6. Since your social media implies that you work with animals, what do you hope people will get out of seeing the animals under your care?
The biggest thing I want people to see is how amazing these animals are. If you don’t truly get that message across then there’s no way to get people to care about these animals as well. We need the public to care about these animals to push forward conservation and the educational message about what people can do to make these animals lives better in the wild. We have the power to protect our animals under human care but animals in the wild face an extremely dangerous predator, humans. If you don’t get them to love animals and want to make a difference then we start to lose hope for the wild populations.
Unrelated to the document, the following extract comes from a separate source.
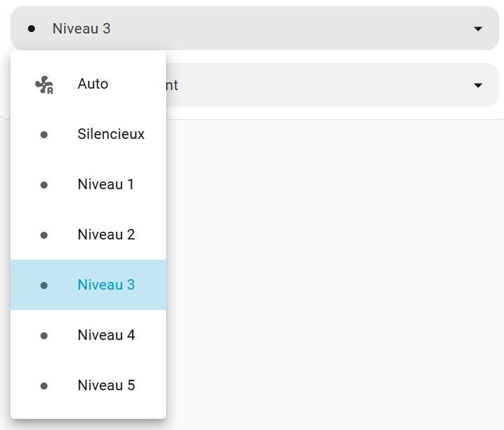Select the highlighted Niveau 3 menu entry
The width and height of the screenshot is (504, 430).
coord(106,286)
7. Last question, any advice for kids and teens who are looking into the possibility of working with animals in a zoological setting? One piece of advice is to get your experience while you’re in school. Most people have two or three internships and the faster you get them, the better your odds are. And my biggest piece of advice is, don’t get discouraged. So many people laugh when you say you want to work with animals or be a trainer. They act like it’s an impossible daydream that only children have. But it’s a real job, a real career, and real people do it. If you stay confident, stay committed, and stay ready for anything that may come your way then you will make it.
Thank you so much Lauren for sharing your story and may it help inspire other Lantix girls to want to one day work with animals in the future.